Your goal:
Copy out every line of the data below with no changes.

_____

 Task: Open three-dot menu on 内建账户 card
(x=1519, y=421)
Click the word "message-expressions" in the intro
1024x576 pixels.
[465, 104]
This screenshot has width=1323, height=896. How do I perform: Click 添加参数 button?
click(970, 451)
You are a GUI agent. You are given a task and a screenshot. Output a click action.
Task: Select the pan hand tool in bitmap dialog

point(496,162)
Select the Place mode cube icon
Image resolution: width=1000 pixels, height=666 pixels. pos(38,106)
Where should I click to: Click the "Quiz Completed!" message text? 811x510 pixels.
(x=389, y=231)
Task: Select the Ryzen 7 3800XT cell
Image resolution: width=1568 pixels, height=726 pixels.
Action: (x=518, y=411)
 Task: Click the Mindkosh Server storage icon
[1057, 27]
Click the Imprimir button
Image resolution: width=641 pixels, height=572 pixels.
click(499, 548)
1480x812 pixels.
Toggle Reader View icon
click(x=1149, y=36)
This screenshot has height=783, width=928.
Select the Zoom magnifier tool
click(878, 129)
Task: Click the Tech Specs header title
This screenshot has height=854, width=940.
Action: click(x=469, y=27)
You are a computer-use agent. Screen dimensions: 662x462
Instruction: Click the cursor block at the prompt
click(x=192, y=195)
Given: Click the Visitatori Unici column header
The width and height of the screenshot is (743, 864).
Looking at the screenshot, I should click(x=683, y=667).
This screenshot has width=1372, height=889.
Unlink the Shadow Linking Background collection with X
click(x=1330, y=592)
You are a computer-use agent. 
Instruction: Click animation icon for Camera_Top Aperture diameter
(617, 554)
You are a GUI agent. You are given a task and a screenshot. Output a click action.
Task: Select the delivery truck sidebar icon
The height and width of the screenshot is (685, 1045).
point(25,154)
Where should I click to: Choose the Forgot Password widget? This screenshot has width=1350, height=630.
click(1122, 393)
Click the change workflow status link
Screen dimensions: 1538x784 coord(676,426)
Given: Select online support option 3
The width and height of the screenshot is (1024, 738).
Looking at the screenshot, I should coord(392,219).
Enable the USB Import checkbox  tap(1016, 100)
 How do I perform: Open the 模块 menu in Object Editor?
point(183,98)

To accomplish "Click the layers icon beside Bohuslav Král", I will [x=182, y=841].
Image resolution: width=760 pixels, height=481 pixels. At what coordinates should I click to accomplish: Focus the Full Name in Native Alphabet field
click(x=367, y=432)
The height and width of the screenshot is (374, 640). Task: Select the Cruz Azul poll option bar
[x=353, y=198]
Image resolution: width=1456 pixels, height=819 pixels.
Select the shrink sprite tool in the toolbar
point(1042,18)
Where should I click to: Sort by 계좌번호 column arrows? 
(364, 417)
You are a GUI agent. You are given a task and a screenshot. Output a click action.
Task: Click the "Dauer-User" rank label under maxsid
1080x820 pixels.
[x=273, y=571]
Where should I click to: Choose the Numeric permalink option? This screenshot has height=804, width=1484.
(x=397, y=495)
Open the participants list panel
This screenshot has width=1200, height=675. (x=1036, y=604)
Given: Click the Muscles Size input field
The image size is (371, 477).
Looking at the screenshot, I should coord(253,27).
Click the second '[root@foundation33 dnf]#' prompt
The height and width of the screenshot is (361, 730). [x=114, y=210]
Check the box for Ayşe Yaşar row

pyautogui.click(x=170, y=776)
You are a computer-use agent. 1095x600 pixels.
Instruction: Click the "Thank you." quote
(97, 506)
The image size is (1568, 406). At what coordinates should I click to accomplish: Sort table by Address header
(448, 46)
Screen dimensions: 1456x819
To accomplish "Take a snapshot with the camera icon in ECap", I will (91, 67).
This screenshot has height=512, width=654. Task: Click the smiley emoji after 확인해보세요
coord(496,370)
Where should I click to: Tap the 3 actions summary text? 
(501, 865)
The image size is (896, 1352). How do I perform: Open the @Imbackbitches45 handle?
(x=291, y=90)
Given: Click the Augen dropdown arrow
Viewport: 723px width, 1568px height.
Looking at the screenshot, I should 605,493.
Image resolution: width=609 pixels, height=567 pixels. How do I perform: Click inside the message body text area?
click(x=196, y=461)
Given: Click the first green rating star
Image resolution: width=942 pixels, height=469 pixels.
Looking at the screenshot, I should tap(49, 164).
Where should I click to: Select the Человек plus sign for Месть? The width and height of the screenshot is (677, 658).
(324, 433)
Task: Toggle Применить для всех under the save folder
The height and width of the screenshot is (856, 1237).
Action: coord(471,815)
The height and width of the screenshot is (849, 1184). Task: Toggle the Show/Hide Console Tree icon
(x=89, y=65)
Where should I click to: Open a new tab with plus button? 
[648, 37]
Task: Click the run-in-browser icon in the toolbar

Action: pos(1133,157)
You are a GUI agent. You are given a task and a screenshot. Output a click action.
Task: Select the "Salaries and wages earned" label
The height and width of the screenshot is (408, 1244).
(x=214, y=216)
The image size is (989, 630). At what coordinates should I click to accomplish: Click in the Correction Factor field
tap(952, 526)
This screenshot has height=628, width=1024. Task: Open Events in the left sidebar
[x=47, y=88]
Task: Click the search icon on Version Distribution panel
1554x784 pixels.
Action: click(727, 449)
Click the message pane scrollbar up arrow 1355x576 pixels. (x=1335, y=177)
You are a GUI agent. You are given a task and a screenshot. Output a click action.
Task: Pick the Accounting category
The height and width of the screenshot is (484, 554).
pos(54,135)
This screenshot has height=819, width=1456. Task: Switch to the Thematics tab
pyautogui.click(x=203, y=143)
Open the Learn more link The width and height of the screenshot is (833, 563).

_____

Exercise response:
 Task: Open three-dot menu on 内建账户 card
(x=1519, y=421)
Click the word "message-expressions" in the intro
1024x576 pixels.
[465, 104]
This screenshot has width=1323, height=896. How do I perform: Click 添加参数 button?
click(970, 451)
You are a GUI agent. You are given a task and a screenshot. Output a click action.
Task: Select the pan hand tool in bitmap dialog

point(496,162)
Select the Place mode cube icon
Image resolution: width=1000 pixels, height=666 pixels. pos(38,106)
Where should I click to: Click the "Quiz Completed!" message text? 811x510 pixels.
(x=389, y=231)
Task: Select the Ryzen 7 3800XT cell
Image resolution: width=1568 pixels, height=726 pixels.
Action: (x=518, y=411)
 Task: Click the Mindkosh Server storage icon
[1057, 27]
Click the Imprimir button
Image resolution: width=641 pixels, height=572 pixels.
click(499, 548)
1480x812 pixels.
Toggle Reader View icon
click(x=1149, y=36)
This screenshot has height=783, width=928.
Select the Zoom magnifier tool
click(878, 129)
Task: Click the Tech Specs header title
This screenshot has height=854, width=940.
Action: click(x=469, y=27)
You are a computer-use agent. Screen dimensions: 662x462
Instruction: Click the cursor block at the prompt
click(x=192, y=195)
Given: Click the Visitatori Unici column header
The width and height of the screenshot is (743, 864).
Looking at the screenshot, I should click(x=683, y=667).
This screenshot has width=1372, height=889.
Unlink the Shadow Linking Background collection with X
click(x=1330, y=592)
You are a computer-use agent. 
Instruction: Click animation icon for Camera_Top Aperture diameter
(617, 554)
You are a GUI agent. You are given a task and a screenshot. Output a click action.
Task: Select the delivery truck sidebar icon
The height and width of the screenshot is (685, 1045).
point(25,154)
Where should I click to: Choose the Forgot Password widget? This screenshot has width=1350, height=630.
click(1122, 393)
Click the change workflow status link
Screen dimensions: 1538x784 coord(676,426)
Given: Select online support option 3
The width and height of the screenshot is (1024, 738).
Looking at the screenshot, I should coord(392,219).
Enable the USB Import checkbox  tap(1016, 100)
 How do I perform: Open the 模块 menu in Object Editor?
point(183,98)

To accomplish "Click the layers icon beside Bohuslav Král", I will [x=182, y=841].
Image resolution: width=760 pixels, height=481 pixels. At what coordinates should I click to accomplish: Focus the Full Name in Native Alphabet field
click(x=367, y=432)
The height and width of the screenshot is (374, 640). Task: Select the Cruz Azul poll option bar
[x=353, y=198]
Image resolution: width=1456 pixels, height=819 pixels.
Select the shrink sprite tool in the toolbar
point(1042,18)
Where should I click to: Sort by 계좌번호 column arrows? 
(364, 417)
You are a GUI agent. You are given a task and a screenshot. Output a click action.
Task: Click the "Dauer-User" rank label under maxsid
1080x820 pixels.
[x=273, y=571]
Where should I click to: Choose the Numeric permalink option? This screenshot has height=804, width=1484.
(x=397, y=495)
Open the participants list panel
This screenshot has width=1200, height=675. (x=1036, y=604)
Given: Click the Muscles Size input field
The image size is (371, 477).
Looking at the screenshot, I should coord(253,27).
Click the second '[root@foundation33 dnf]#' prompt
The height and width of the screenshot is (361, 730). [x=114, y=210]
Check the box for Ayşe Yaşar row

pyautogui.click(x=170, y=776)
You are a computer-use agent. 1095x600 pixels.
Instruction: Click the "Thank you." quote
(97, 506)
The image size is (1568, 406). At what coordinates should I click to accomplish: Sort table by Address header
(448, 46)
Screen dimensions: 1456x819
To accomplish "Take a snapshot with the camera icon in ECap", I will (91, 67).
This screenshot has height=512, width=654. Task: Click the smiley emoji after 확인해보세요
coord(496,370)
Where should I click to: Tap the 3 actions summary text? 
(501, 865)
The image size is (896, 1352). How do I perform: Open the @Imbackbitches45 handle?
(x=291, y=90)
Given: Click the Augen dropdown arrow
Viewport: 723px width, 1568px height.
Looking at the screenshot, I should 605,493.
Image resolution: width=609 pixels, height=567 pixels. How do I perform: Click inside the message body text area?
click(x=196, y=461)
Given: Click the first green rating star
Image resolution: width=942 pixels, height=469 pixels.
Looking at the screenshot, I should tap(49, 164).
Where should I click to: Select the Человек plus sign for Месть? The width and height of the screenshot is (677, 658).
(324, 433)
Task: Toggle Применить для всех under the save folder
The height and width of the screenshot is (856, 1237).
Action: coord(471,815)
The height and width of the screenshot is (849, 1184). Task: Toggle the Show/Hide Console Tree icon
(x=89, y=65)
Where should I click to: Open a new tab with plus button? 
[648, 37]
Task: Click the run-in-browser icon in the toolbar

Action: pos(1133,157)
You are a GUI agent. You are given a task and a screenshot. Output a click action.
Task: Select the "Salaries and wages earned" label
The height and width of the screenshot is (408, 1244).
(x=214, y=216)
The image size is (989, 630). At what coordinates should I click to accomplish: Click in the Correction Factor field
tap(952, 526)
This screenshot has height=628, width=1024. Task: Open Events in the left sidebar
[x=47, y=88]
Task: Click the search icon on Version Distribution panel
1554x784 pixels.
Action: click(727, 449)
Click the message pane scrollbar up arrow 1355x576 pixels. (x=1335, y=177)
You are a GUI agent. You are given a task and a screenshot. Output a click action.
Task: Pick the Accounting category
The height and width of the screenshot is (484, 554).
pos(54,135)
This screenshot has height=819, width=1456. Task: Switch to the Thematics tab
pyautogui.click(x=203, y=143)
Open the Learn more link The width and height of the screenshot is (833, 563).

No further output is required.